Passados exatamente quarenta e nove anos do "achamento" do Brasil, a Coroa Portuguesa envia para cá, juntamente com o primeiro Governador-Geral, Tomé de Sousa, aqueles que são considerados nossos primeiros educadores, os padres Jesuítas. Chefiados pelo padre Manuel da Nóbrega, os jesuítas puseram-se a "educar" dentro dos propósitos da Igreja Católica, os gentios que aqui encontraram.

Os trabalhos desenvolvidos nas missões eram voltados, inicialmente, ao aprendizado dos indígenas, pois era necessário que estes pudessem compreender as sagradas escrituras. Assim, "a leitura, a escrita e o cálculo eram, de fato, os conteúdos próprios da instrução" (Xavier, M. Elizabete, 1994, p.43). Desta forma, cumpriram os jesuítas, o papel de "espancar" toda uma forma de cultura própria dos nossos indígenas, impondo-lhes uma "espécie de penitência sem fim".

No que se refere à educação, a prática jesuítica encerrou-se, no Brasil, por volta de 1759, quando o então Marques de Pombal – Ministro de D. José I – rei de Portugal, resolve expulsar de todas as colônias lusitanas, aqueles que considerava "culturalmente retrógrados, economicamente poderosos e politicamente ambiciosos" (Xavier, M. Elizabete, 1994, p.53).

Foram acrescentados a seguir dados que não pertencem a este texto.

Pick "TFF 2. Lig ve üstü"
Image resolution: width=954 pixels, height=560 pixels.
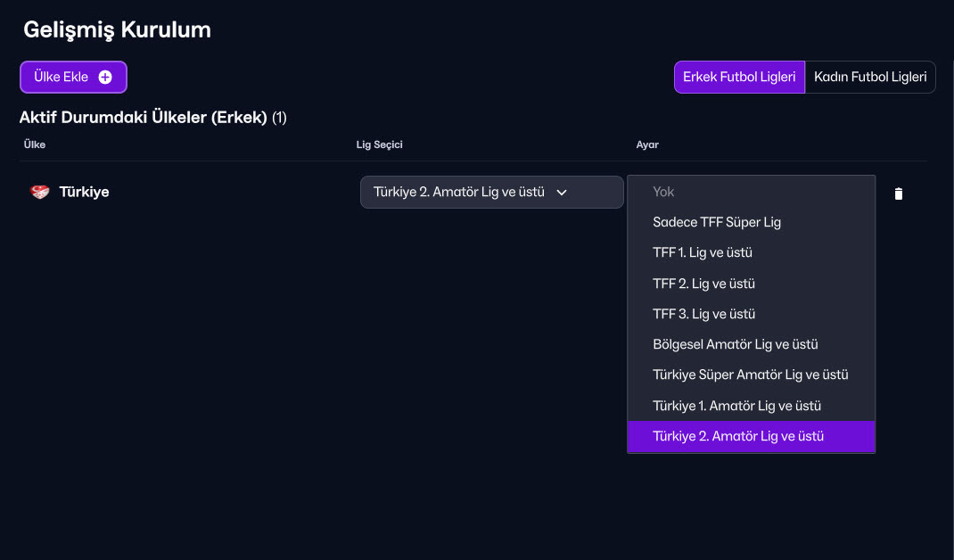pyautogui.click(x=703, y=284)
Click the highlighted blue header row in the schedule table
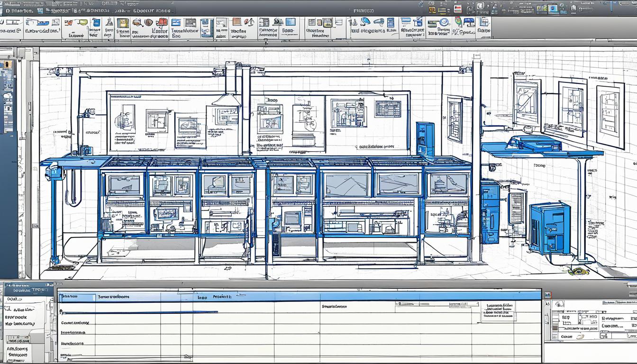Image resolution: width=637 pixels, height=364 pixels. pyautogui.click(x=190, y=296)
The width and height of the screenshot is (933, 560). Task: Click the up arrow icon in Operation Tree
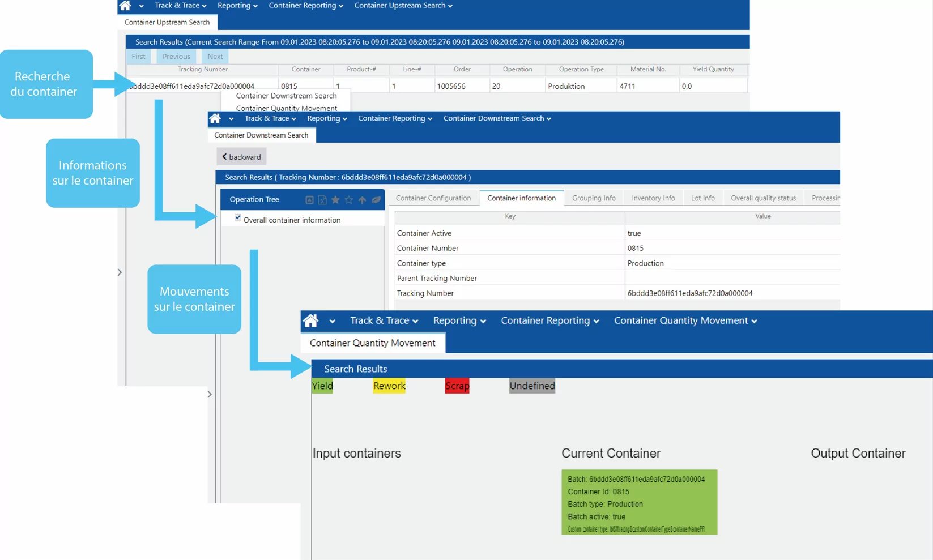click(x=362, y=200)
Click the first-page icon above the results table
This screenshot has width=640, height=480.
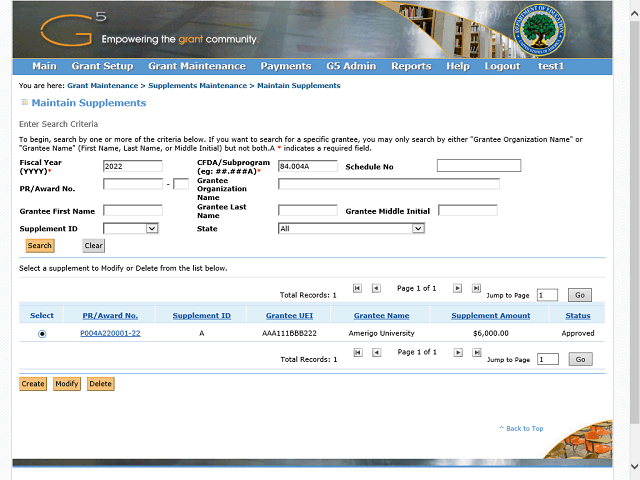pyautogui.click(x=357, y=288)
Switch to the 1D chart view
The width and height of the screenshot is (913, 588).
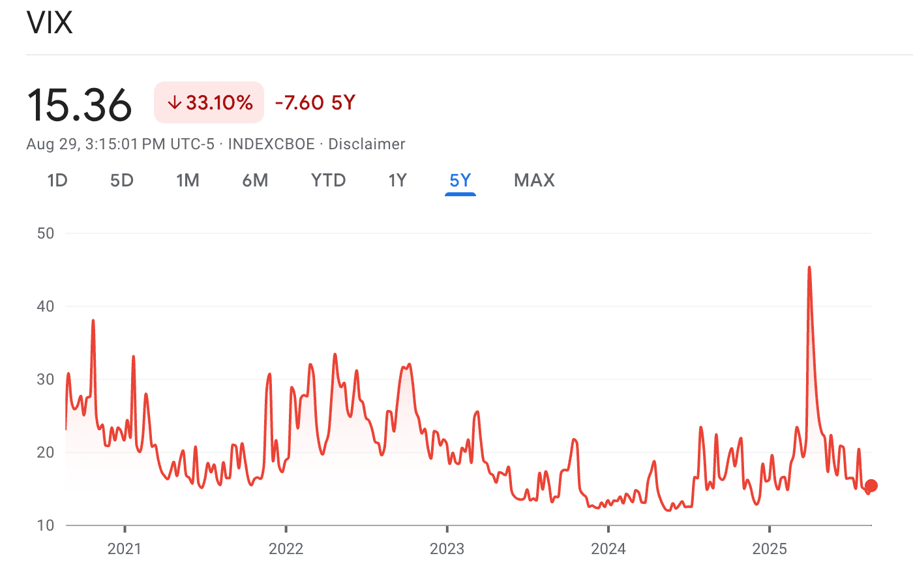point(57,181)
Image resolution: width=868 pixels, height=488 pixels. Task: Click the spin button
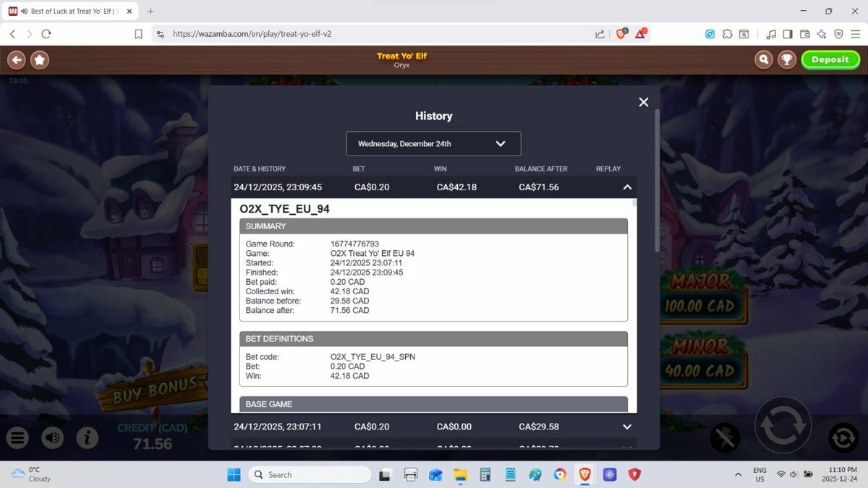(783, 425)
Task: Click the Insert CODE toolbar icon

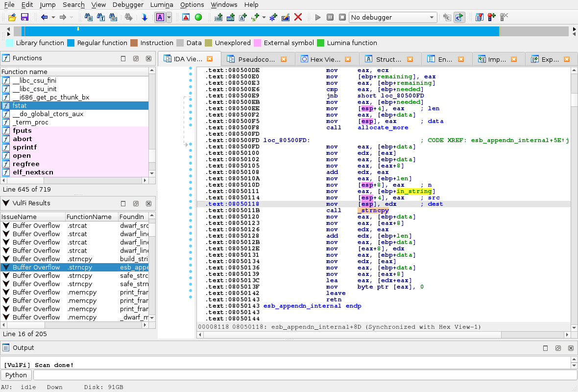Action: tap(218, 17)
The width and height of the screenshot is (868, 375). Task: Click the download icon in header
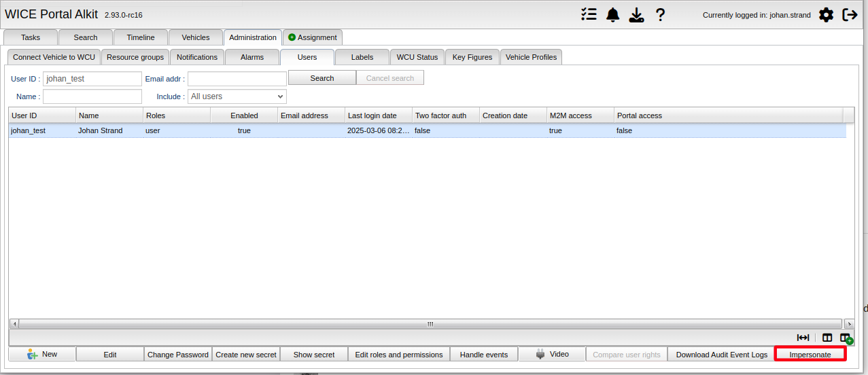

Embora Pombal tivesse tomado essa decisão, ela por si só não representou o rompimento da metrópole com a Igreja Católica. À guisa de esclarecimento, é oportuno lembrar que o Iluminismo invadia a Europa, entretanto, Pombal descarta o Iluminismo francês e se aproxima do Iluminismo italiano, por entender que aquele era pernicioso à autoridade real em particular.

Após o "expurgo" pombalino, o ensino que persistiu no Brasil-Colônia teve um cunho paliativo, baseado nas chamadas aulas-régias – aulas avulsas – mantidas por um novo imposto instituído, o "Subsídio Literário". O cenário cultural brasileiro ganharia novamente impulso, a partir da chegada da família real portuguesa (1808) que, traz consigo, hábitos da metrópole; tanto que, nos dois anos subseqüentes a sua chegada, D. João VI, cria a Academia Real da Marinha (1808) e a Academia Real Militar (1810); porém, essa iniciativa não fora suficiente o bastante para fortalecer a idéia da "construção de um sistema nacional de instrução pública".

O advento da independência (1822) e o início do período imperial, tornou-se um marco para a história da educação brasileira, pois, é nessa fase que se dão os primeiros ensaios, visando à formação de um sistema de ensino. Nesse ínterim, ganham destaques dois projetos apresentados à Assembléia Constituinte de 1823, foram eles, o "projeto do tratado de educação para a mocidade brasileira" e o "projeto de criação de universidades". Aliás, o ensino superior, teve durante todo o período imperial certa valorização de cunho social, em contrapartida, porém, isso não ocorreu com a instrução popular, porque esta "parecia desnecessária e, por isso, não se atribuía função relevante à escola pública elementar" (Xavier, M. Elizabete, 1994, p.65).

O Império é, sem sombra de dúvidas, o aprofundamento da dualidade educacional que vinha se instalando no país; por um lado, um ensino elitista, cujo modelo oficial consubstanciava-se no Colégio Pedro II e, por outro, persistiam as escolas de primeiras letras para a maior parte da população. Todavia, esse abismo cultural passaria a ser ainda maior com o incremento populacional urbano, fato que preocupava a elite nacional. Logo, foram iniciadas as discussões sobre a criação do ensino técnico-profissional que abarcaria essa parte "marginalizada" da nossa sociedade, daí podermos dizer que as "escolas para desvalidos" foi a origem desse tipo de ensino.